Q: A recent article in the Charlotte Observer about regional food describes New England clam chowder as “clammy (in the good way).” Does “clammy (in the bad way)” also come from the noun “clam”?
A: No, the adjective “clammy,” meaning moist, sticky, and cold, is not derived from “clam,” the noun for a bivalve mollusk with a soft, edible body.
Early versions of both the adjective and the noun showed up in Old English, according to John Ayto’s Dictionary of Word Origins, but the two words are not related.
Ayto says “clam” originally meant “something for tying up or fastening,” and it can be traced back to the prehistoric Germanic root klam-, which also gave English the word “clamp.”
By the late 1300s, according to Ayto, both “clam” and “clamp” referred to a rigid, vise-like device used to grip or brace objects.
It wasn’t until the 1500s, he writes, that “clam” came to mean “the mollusc which now bears the name, apparently on the grounds that its two shells close like the jaws of a clamp or vice.” (Ayto uses the British spelling, “vice.”)

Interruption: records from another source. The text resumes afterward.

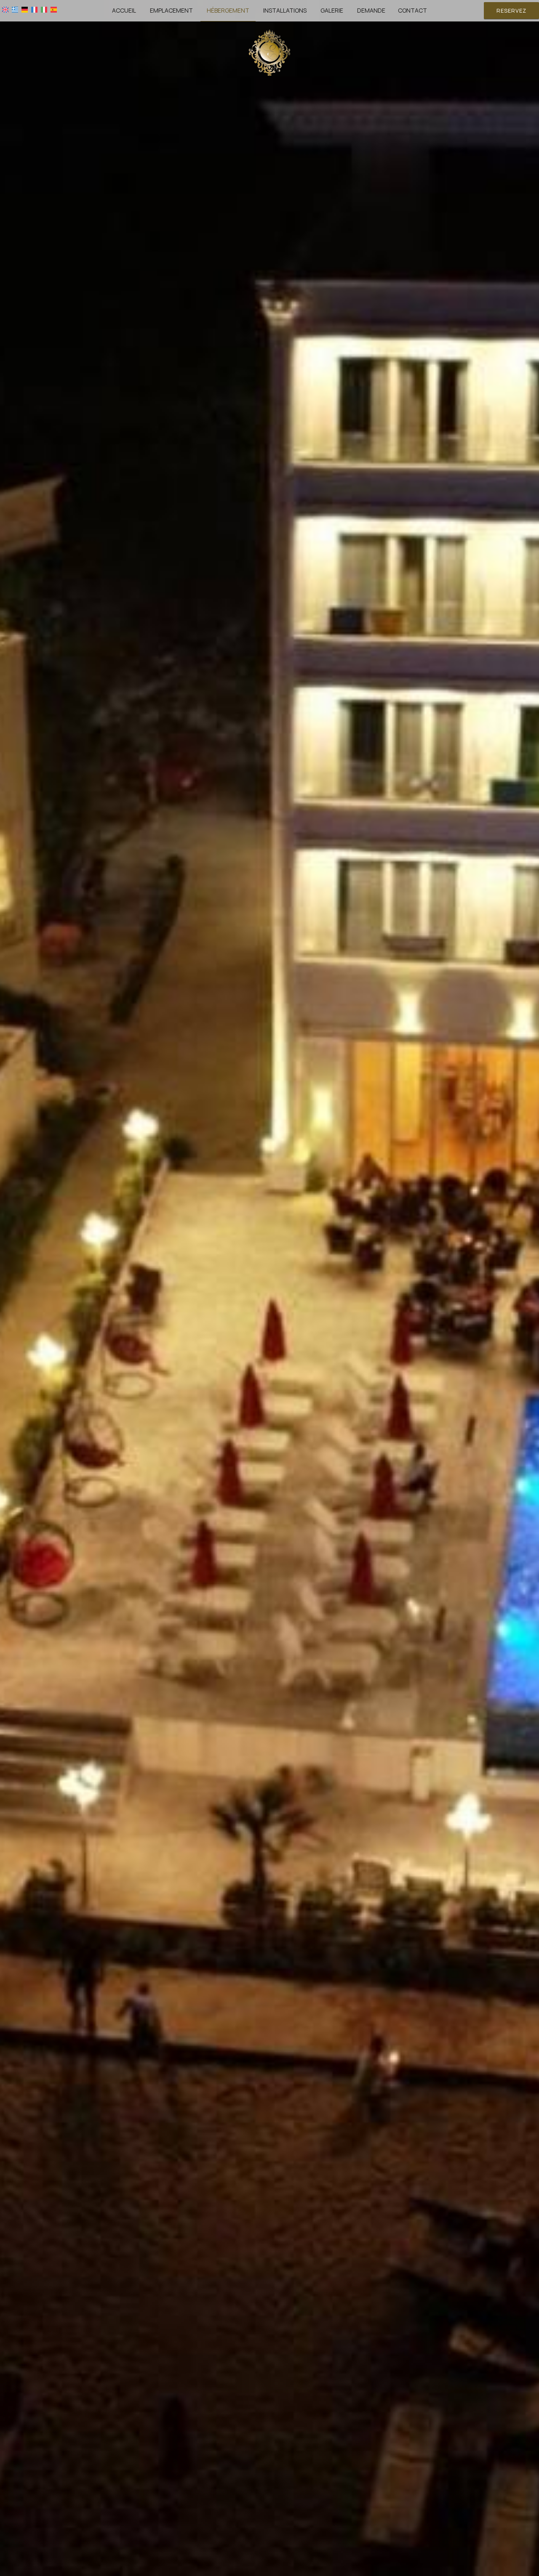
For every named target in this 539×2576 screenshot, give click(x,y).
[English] (5, 9)
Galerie (331, 10)
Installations (285, 10)
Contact (412, 10)
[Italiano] (44, 9)
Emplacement (171, 10)
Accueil (124, 10)
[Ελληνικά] (15, 9)
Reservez (511, 10)
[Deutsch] (24, 9)
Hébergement (228, 10)
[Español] (54, 9)
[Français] (34, 9)
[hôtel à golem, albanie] (269, 51)
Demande (371, 10)
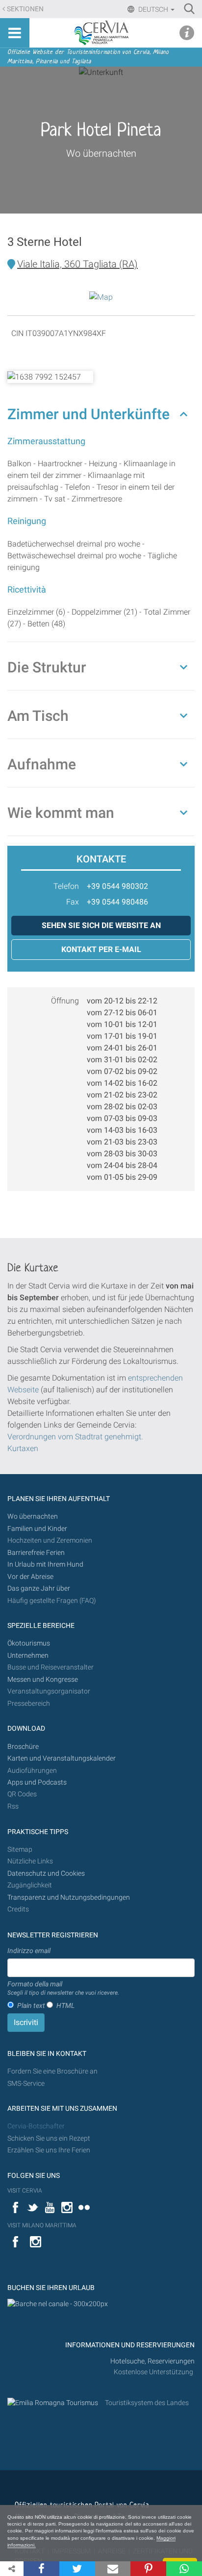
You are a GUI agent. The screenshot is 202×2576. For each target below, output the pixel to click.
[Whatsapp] (184, 2568)
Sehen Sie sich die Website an (101, 925)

As for the adjective “clammy,” it etymologically means “sticky as if smeared by clay,” according to Ayto.
He says the adjective comes from a now obsolete verb, clam, that meant to smear or stick, but the ultimate source is klaimaz, a prehistoric Germanic root that also gave English the word “clay.”
Ayto adds that klai- (the base of klaimaz) “can be traced back to the Indo-European base gloi-, glei-, gli-, from which English gets glue and gluten.”
By the way, we couldn’t find the clam-like sense of “clammy” in the Oxford English Dictionary or any of the standard dictionaries we usually check.
However, you don’t have to dig too far to find the usage on the Internet, and we imagine that lexicographers will take notice if enough people use “clammy” in the good way.